Summer 2021 | Issue 47

Addictions Update

By: David Lott, MD

In order to keep our readership informed, I want to give several updates relating to substance use disorders. At the top of the list is opioids, with a continuing rise in overdose deaths, worsened further by the COVID-19 pandemic. For instance, Illinois saw a 36% increase in overdose deaths in Jan-Sep 2020 compared to the same time period in 2019 (1).

Fentanyl analogues and other illicit synthetic opioids continue to fuel the rise in opioid use and deaths, though other factors also play a role. As in many other areas, the increase in Illinois is disproportionately affecting Black and Hispanic people, one more example of the vast racial inequities we face. Identifying and combating structural racism is a key part of addressing this crisis.

There are several highly effective treatments for opioid use disorder – particularly buprenorphine, methadone, and naltrexone (collectively known as MOUD - medications for opioid use disorder), but they are underutilized. Often people with OUD are ready to make a change but cannot get help, and limited availability of MOUD is one of the major barriers for patients who are seeking treatment. ASAM and other groups have recently tried to improve MOUD access by advocating for elimination of the X-waiver required for buprenorphine prescribing.
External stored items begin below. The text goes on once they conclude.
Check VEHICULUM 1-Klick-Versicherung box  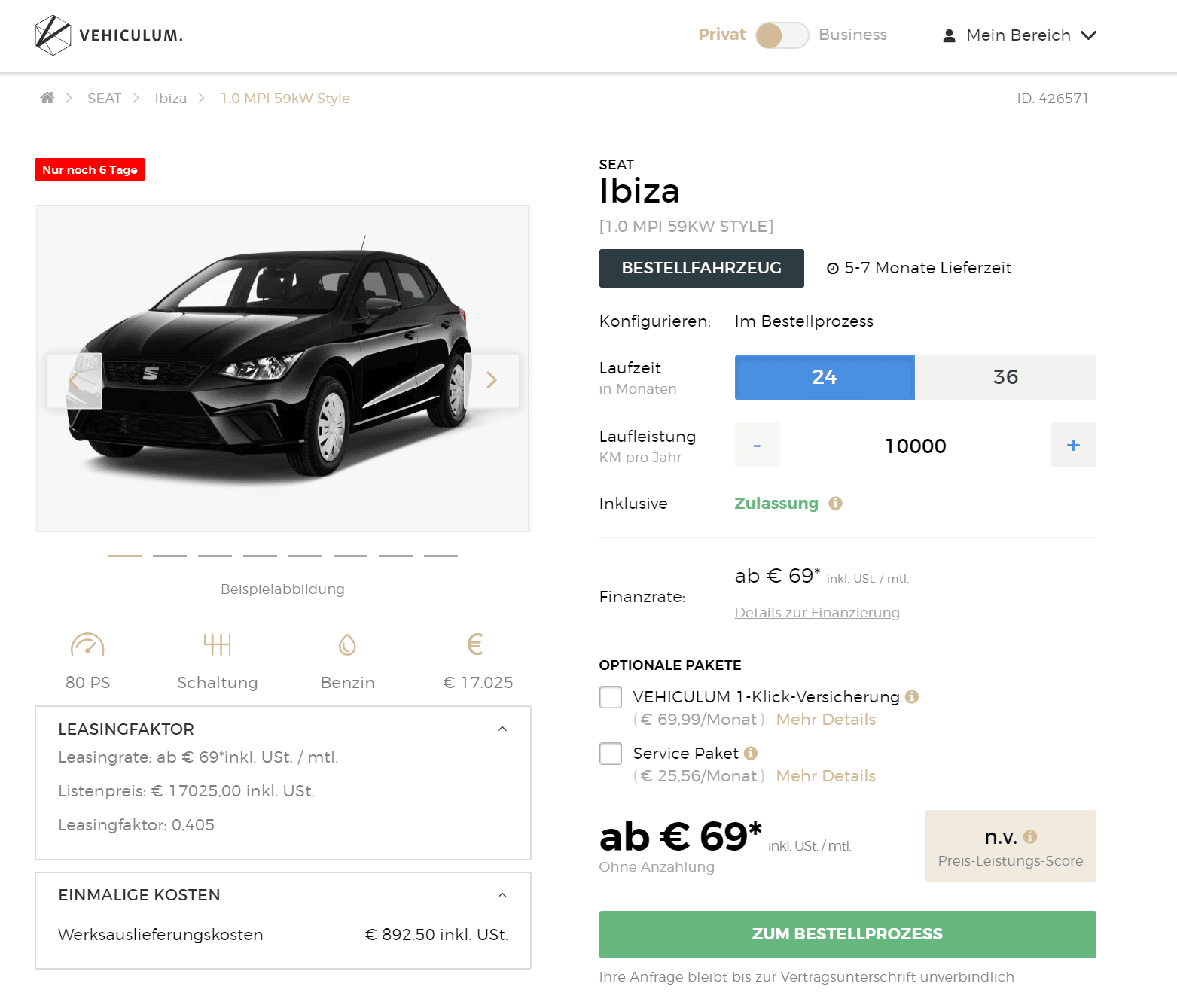tap(611, 697)
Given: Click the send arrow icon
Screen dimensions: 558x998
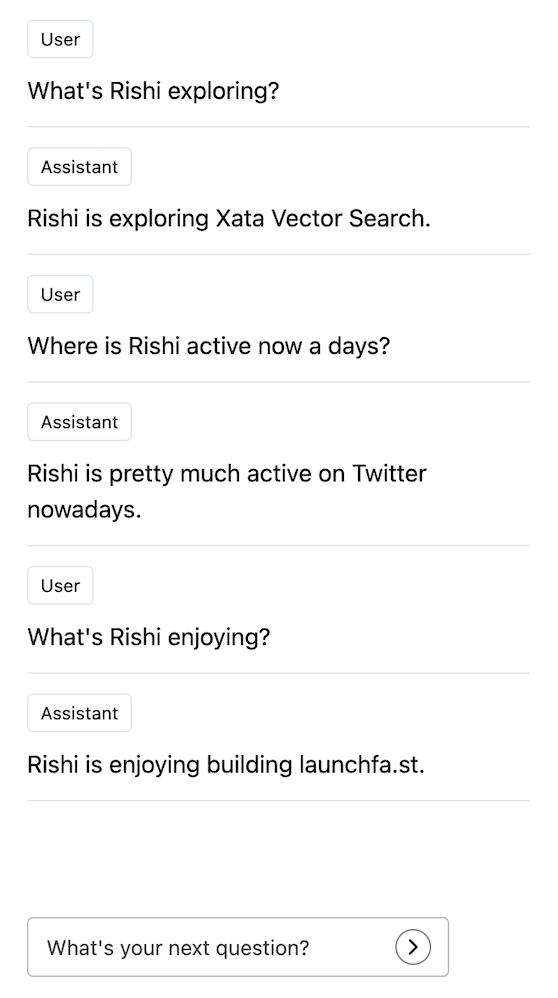Looking at the screenshot, I should coord(413,947).
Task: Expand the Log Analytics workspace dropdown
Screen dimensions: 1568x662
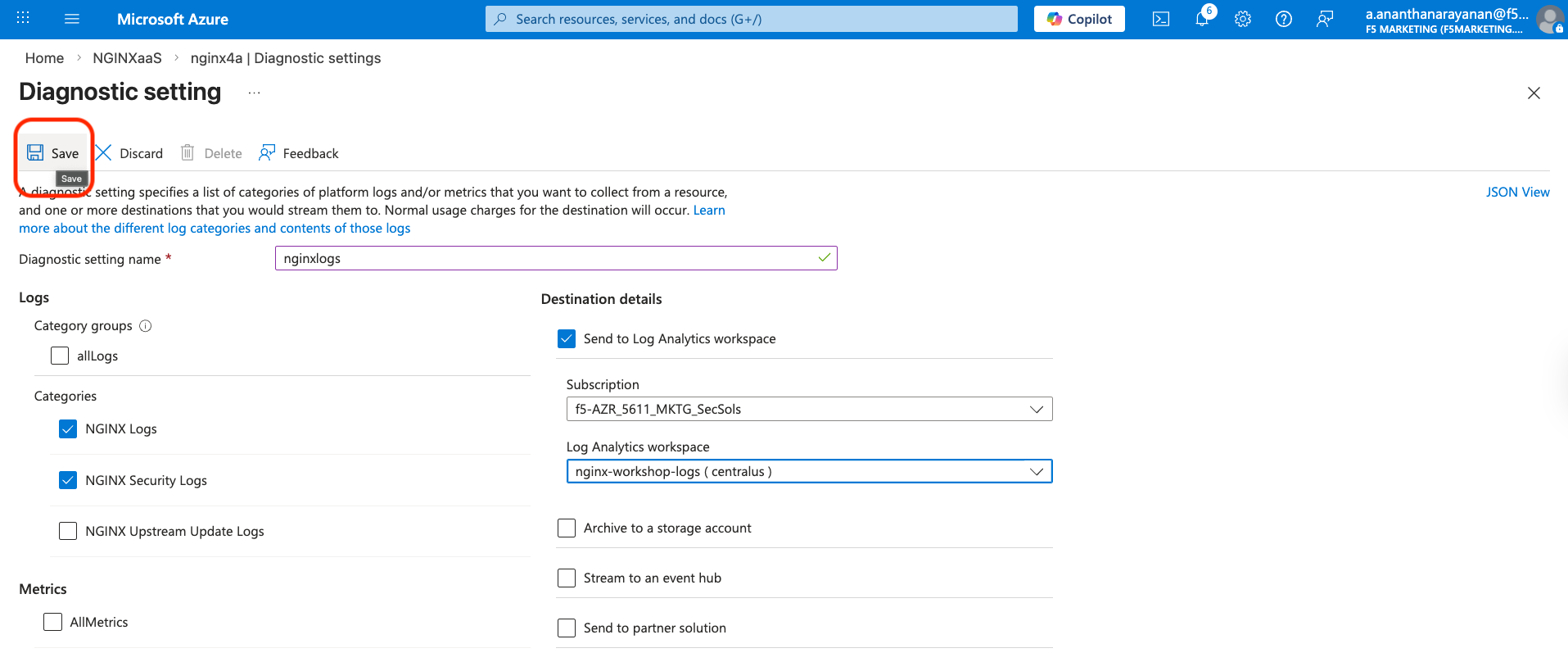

In response, in late April, the U.S. Department of Health and Human Services (HHS) issued an exemption which now allows providers to prescribe buprenorphine for up to 30 patients without an X-waiver.

Another important recent development in Illinois is recreational cannabis, which became available in 2020. It is too soon to know what the impact of this will be on rates of cannabis use, cannabis use disorder, and related psychiatric symptoms. Illinois rates of cannabis use were already increasing for over a decade before this (per NSDUH annual survey past year cannabis use data), and we do not know yet whether the availability of recreational cannabis will impact this further. Another unknown is the impact on side effects such as psychosis. If use rates continue to increase, and products continue to increase in potency, then there is a good possibility that this will translate into higher rates of psychosis. In fact, recent studies have demonstrated a dose-response relationship with psychosis (2,3).
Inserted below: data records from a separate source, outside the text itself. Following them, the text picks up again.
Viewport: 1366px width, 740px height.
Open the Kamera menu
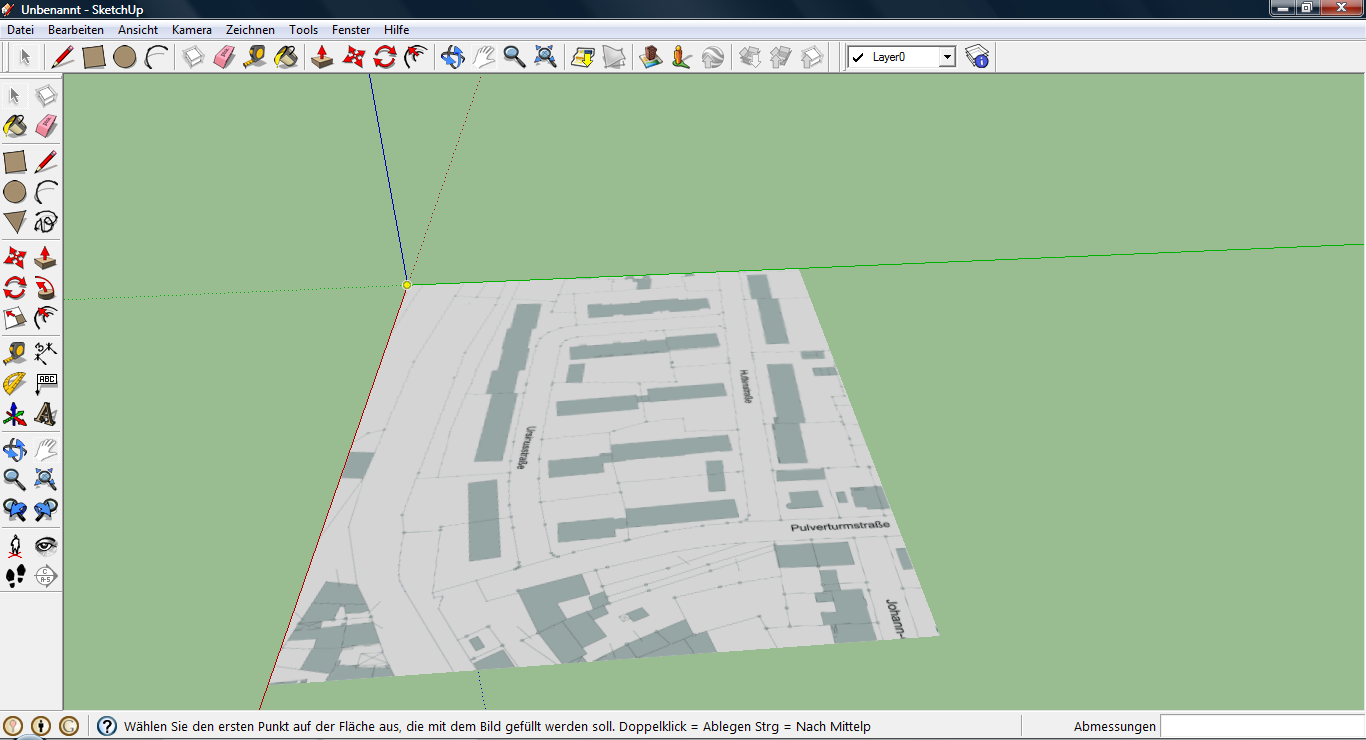coord(191,29)
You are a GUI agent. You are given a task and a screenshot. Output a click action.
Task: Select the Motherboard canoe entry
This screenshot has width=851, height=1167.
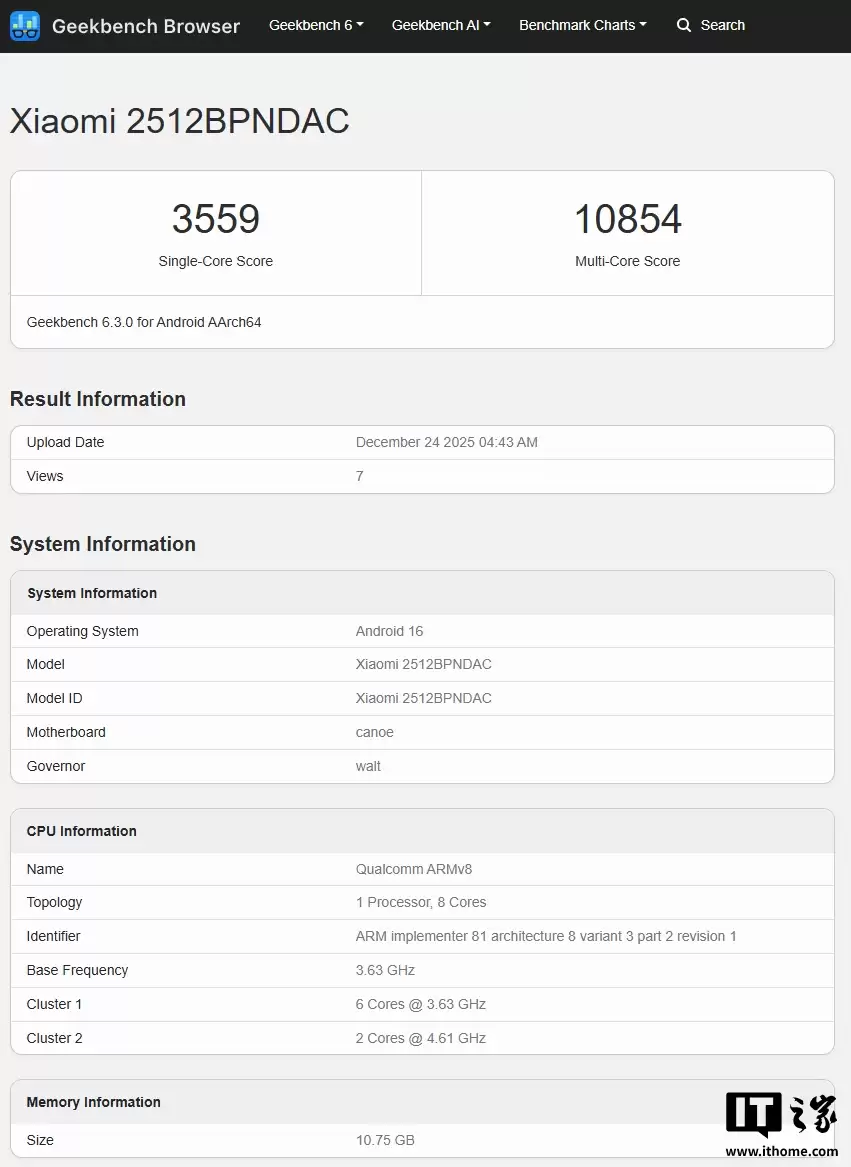(x=374, y=732)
There are many other trends worth mentioning – telemedicine, rising stimulant use, ketamine and hallucinogens as treatments, vaping, and more – but I want to spend the last portion of this article on alcohol. Rates of alcohol use have increased steadily for several years now, a trend that appears to have continued during the pandemic (4,5,6). Unfortunately, this increase in alcohol use is happening at the same time as studies are showing more negative health effects of alcohol use. For instance, a recent study from Oxford, though not yet peer-reviewed, received widespread media coverage in May after showing negative effects on brain fMRI measures with even modest amounts of alcohol consumption (7). Other possible negative effects linked to alcohol include dementia, some cardiovascular diseases, and a variety of cancers (8,9,10).
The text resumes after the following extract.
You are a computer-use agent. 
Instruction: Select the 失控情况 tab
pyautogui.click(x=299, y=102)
Another harmful effect of alcohol is on the developing fetus. With increasing alcohol use rates, there is also an expected increase in alcohol exposure during pregnancy. Growing awareness of the negative effects of prenatal alcohol exposure is reflected in the use of the term Fetal Alcohol Spectrum Disorders (FASD) and other similar constructs that identify alcohol effects not meeting full criteria for Fetal Alcohol Syndrome (FAS). In addition, DSM-5 included Neurobehavioral Disorder associated with Prenatal Alcohol Exposure (ND-PAE) as a condition requiring further study (11). These and other similar diagnostic terms are notable for the ongoing significant developmental and neurobehavioral deficits in affected children (12). Considering the long-term impact of such cognitive and behavioral problems on individuals, families, and communities, it is clear these effects will persist for many years to come.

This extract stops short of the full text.